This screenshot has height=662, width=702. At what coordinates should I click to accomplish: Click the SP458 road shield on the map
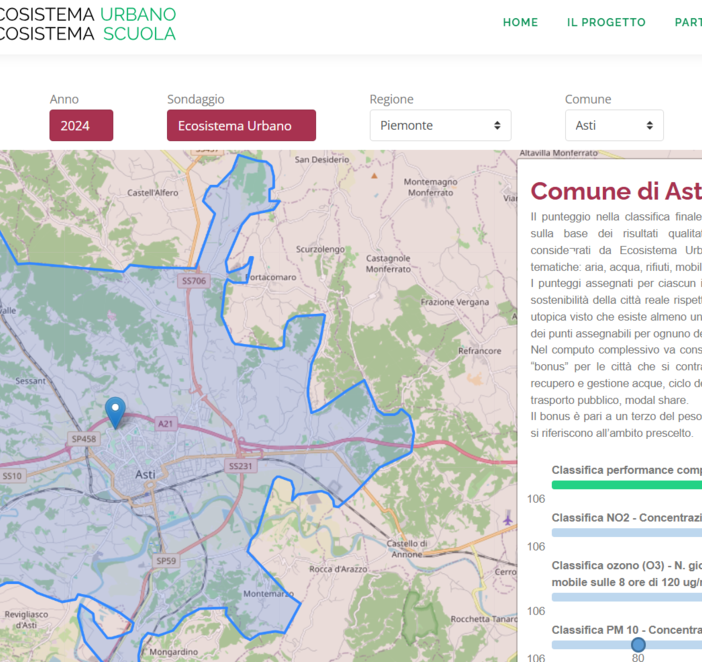[x=84, y=439]
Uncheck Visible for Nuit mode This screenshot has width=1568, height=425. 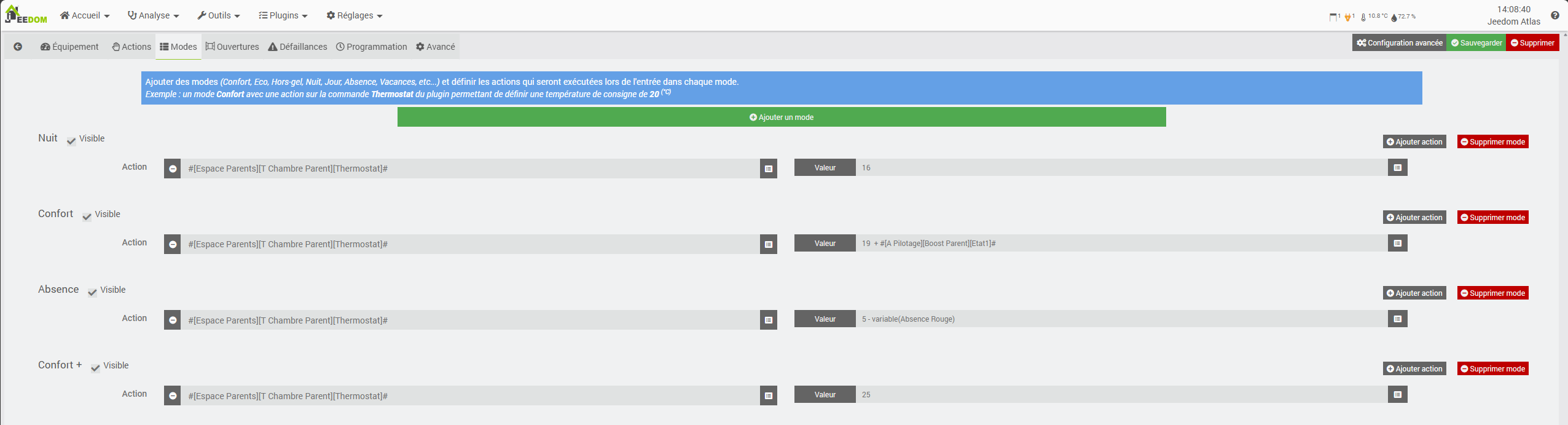pyautogui.click(x=71, y=141)
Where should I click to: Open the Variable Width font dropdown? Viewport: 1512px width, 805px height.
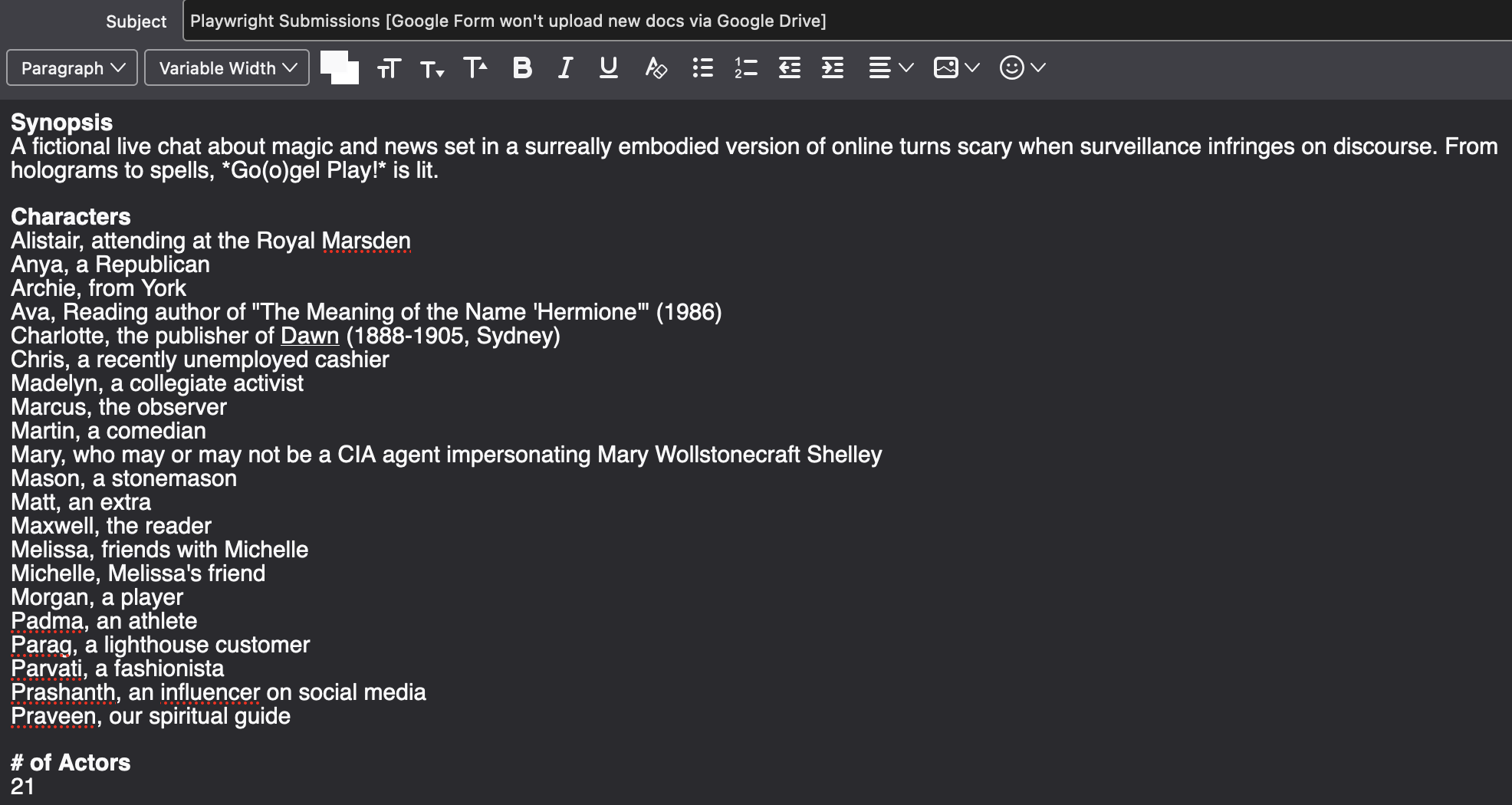point(227,68)
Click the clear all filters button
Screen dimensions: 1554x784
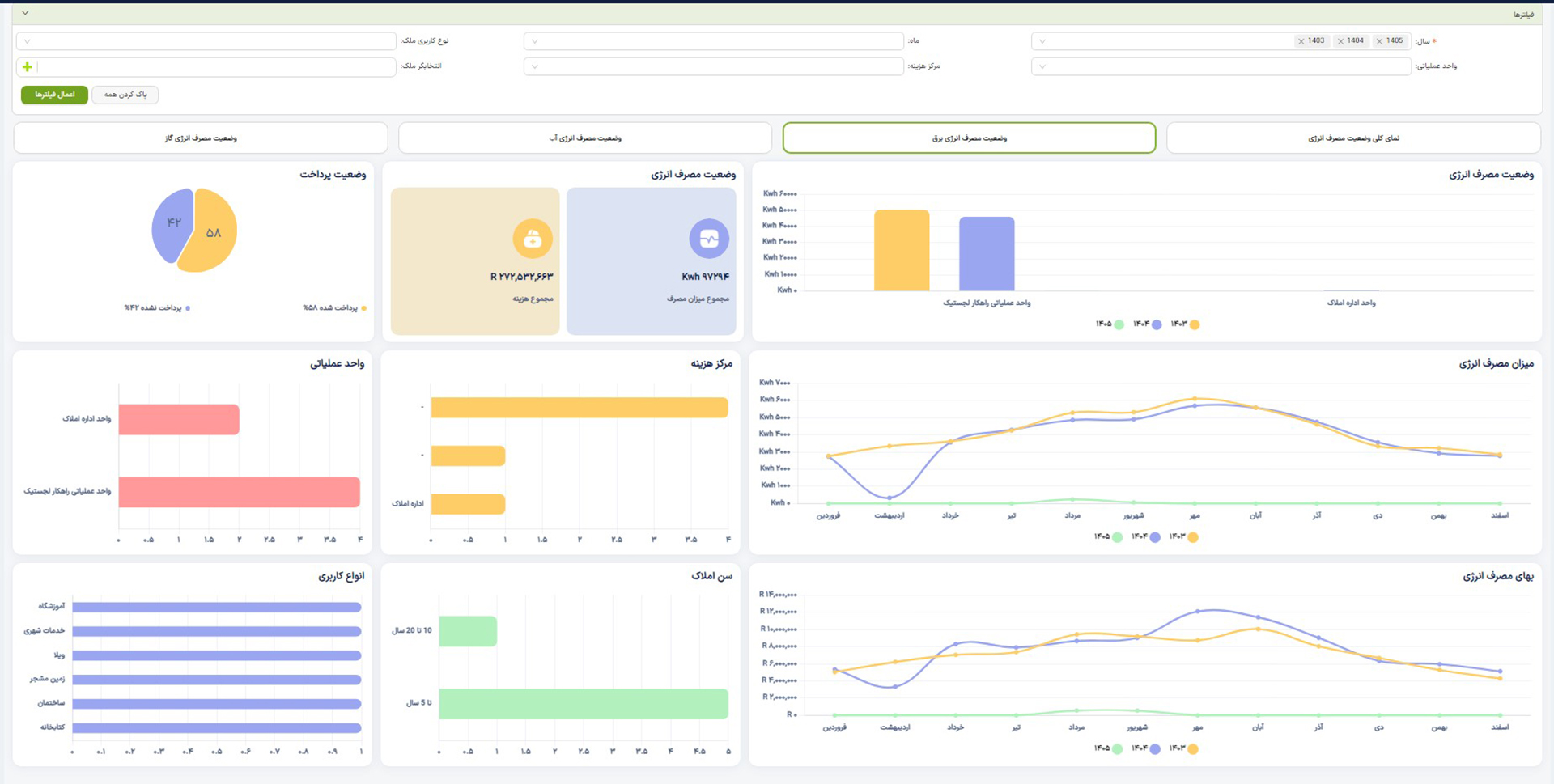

_TASK DETAILS:_ Skip all pictures. Copy exactly the lines from the one containing "Click the clear all filters button" through the end of the records, both ends included.

_WRITTEN ANSWER:_
Click the clear all filters button
Screen dimensions: 1554x784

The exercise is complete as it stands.